Roma, 10 ott – Il 3 ottobre scorso, a Lampedusa, si è svolta la Giornata nazionale della memoria e dell’accoglienza, istituita con una legge nel 2016 per ricordare gli immigrati morti in mare. La data è simbolica: il 3 ottobre del 2013, a pochi metri dalle coste lampedusane, morirono circa 368 immigrati partiti a bordo di un vecchio peschereccio dalla città libica di Misurata. Le cause e le responsabilità rimangono ancora poche chiare. Si è parlato di un pesante ritardo nei soccorsi ma non fu mai aperta un’inchiesta. Per la giustizia italiana, gli unici responsabili furono il comandante del peschereccio e un trafficante che aveva organizzato la traversata. Solo pochi giorni dopo la strage di Lampedusa, esattamente il 18 ottobre del 2013, l’allora premier Enrico Letta lanciò l’operazione Mare Nostrum, una missione militare di salvataggio degli immigrati in mare. Come affermò lui stesso in un’intervista, Letta sfruttò le immagini della strage di Lampedusa per ammorbidire l’opinione pubblica italiana: “Quando hai una tragedia e le immagini di una tragedia, hai una finestra di dieci giorni, puoi avere, come ho avuto io, lo spazio di quei dieci giorni che io ebbi nel 2013, per lanciare una operazione militare e umanitaria (Mare Nostrum, ndr) che ha salvato decine di migliaia di vite, che la pubblica opinione ha accettato perché c’erano quelle immagini lì”. Il periodo, durante il quale è stata attuata l’operazione Mare Nostrum (dal 18 ottobre del 2013 all’ottobre del 2014) è stato uno dei più mortali nel Mediterraneo centrale, a differenza di quanto affermato da Letta: circa 3.400 immigrati morti durante la traversata.
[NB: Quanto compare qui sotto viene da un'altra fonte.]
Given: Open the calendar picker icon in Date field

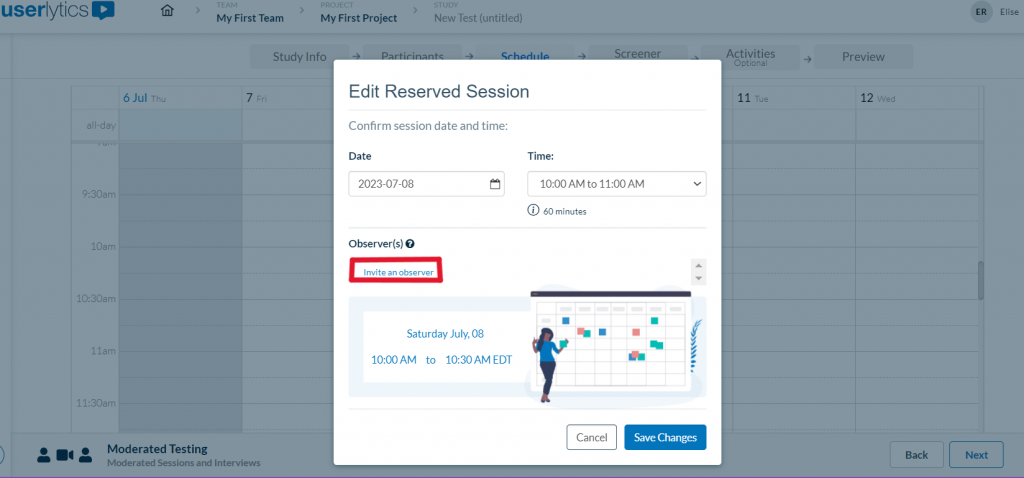Looking at the screenshot, I should (495, 184).
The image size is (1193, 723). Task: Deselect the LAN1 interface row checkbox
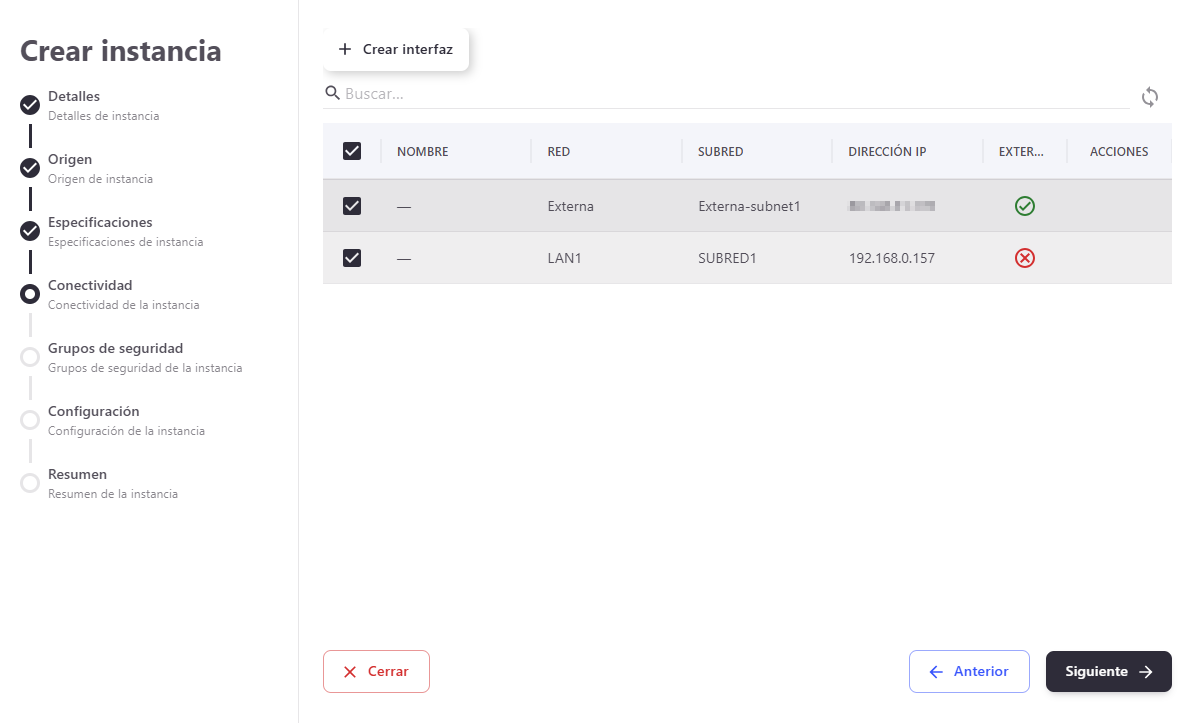pyautogui.click(x=352, y=258)
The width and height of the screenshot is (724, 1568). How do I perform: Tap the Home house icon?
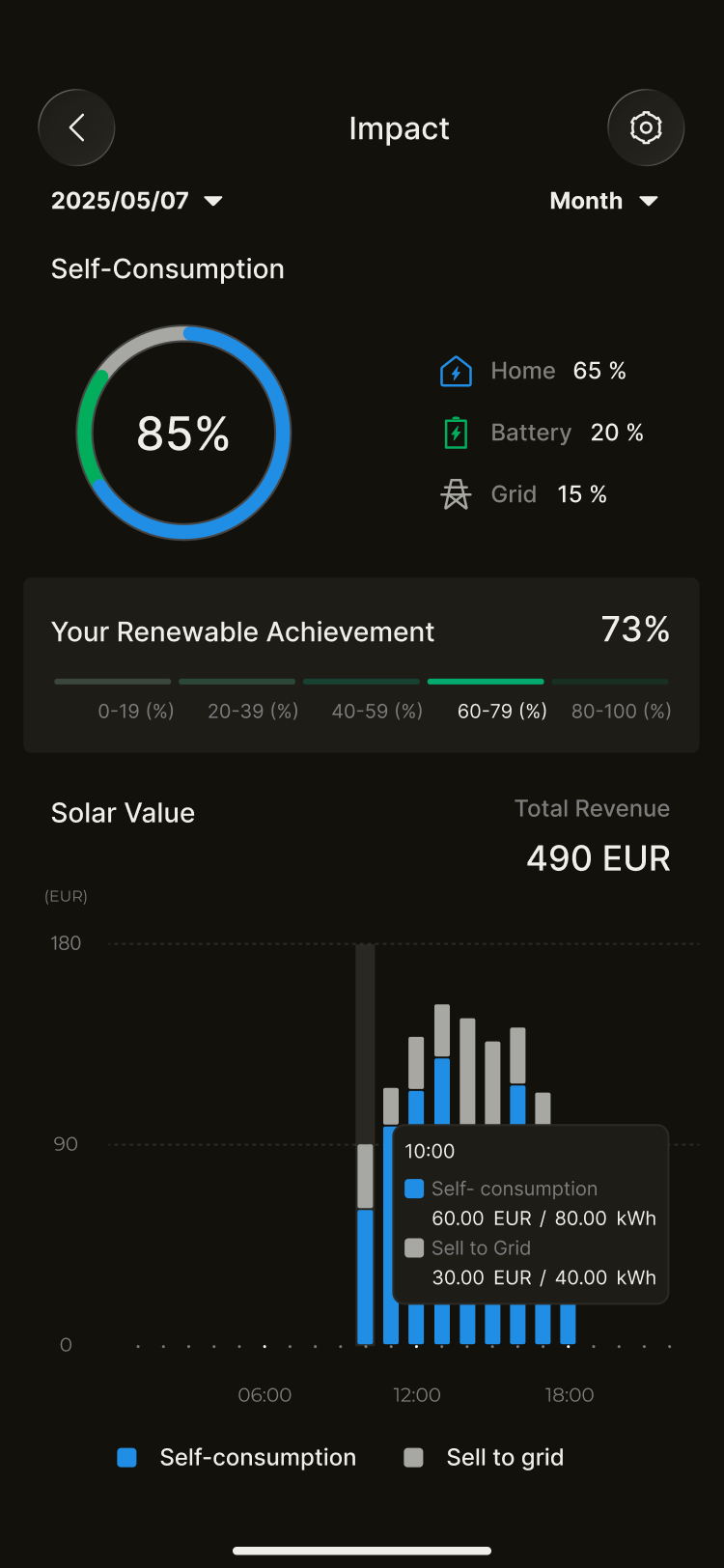point(456,372)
Le misure di contrasto all’immigrazione clandestina fanno diminuire le morti in mare

Mentre le agenzie delle Nazioni Unite, le Ong e le associazioni cattoliche continuano a chiedere una nuova missione militare europea per la ricerca e salvataggio degli immigrati nel Mediterraneo, le statistiche sulle morti in mare raccontano un’altra verità. Solo le misure di contrasto all’immigrazione clandestina sono in grado di fermare le stragi. L’esempio più rilevante è l’Australia. Dopo aver lanciato l’Operation Sovereign Borders, un’operazione militare volta a fermare gli arrivi di clandestini dal mare pianificata nel settembre del 2013, le morti si sono quasi azzerate.
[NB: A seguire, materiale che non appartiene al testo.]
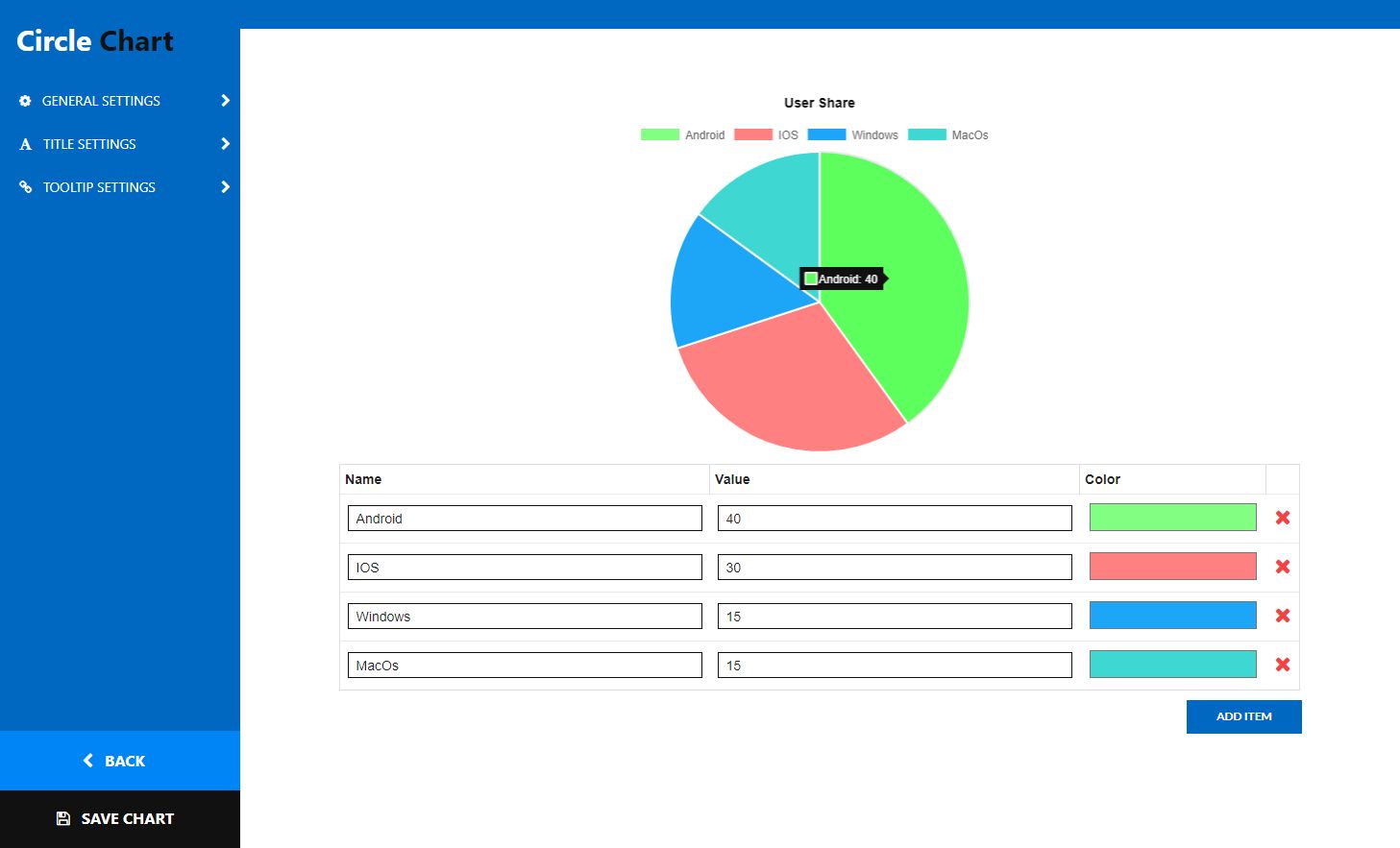1400x848 pixels.
Task: Toggle the MacOs legend entry
Action: click(950, 134)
Anche in Italia, con le semplici politiche di contrasto all’immigrazione clandestina introdotte nel 2018 dall’allora ministro dell’Interno Matteo Salvini, le morti di immigrati in mare sono sensibilmente diminuite.

Come confermano i dati pubblicati da Missing migrants project dell’Organizzazione internazionale per le migrazioni, quando Salvini era al Viminale, le morti di immigrati nel Mediterraneo centrale sono fortemente diminuite rispetto ai dodici mesi precedenti con Marco Minniti al ministero dell’Interno, una diminuzione pari a 590 morti. Le stragi in mare sono poi tornate ad aumentare con la cancellazione dei Decreti Sicurezza di Salvini e con le restrizioni tolte alle navi delle Ong, quando al Viminale si è insediata il ministro Luciana Lamorgese. Le morti in mare, nel periodo compreso dal settembre 2020 all’agosto 2021, sono state 1.697, mentre sono state 1.438 nel periodo tra il settembre 2021 e l’agosto 2022. Rispetto alle 1.010 morti avvenute quando Salvini era ministro, si riscontra un aumento rispettivamente del 68 per cento e del 42 per cento. Ciò dimostra che le misure di contrasto all’immigrazione clandestina, oltre a diminuire gli sbarchi in Italia, riducono le morti di immigrati in mare. La correlazione è semplice: meno politiche per fermare l’immigrazione clandestina, quindi più navi delle Ong nel Mediterraneo centrale, più partenze dalle coste nordafricane, più immigrati morti durante la traversata.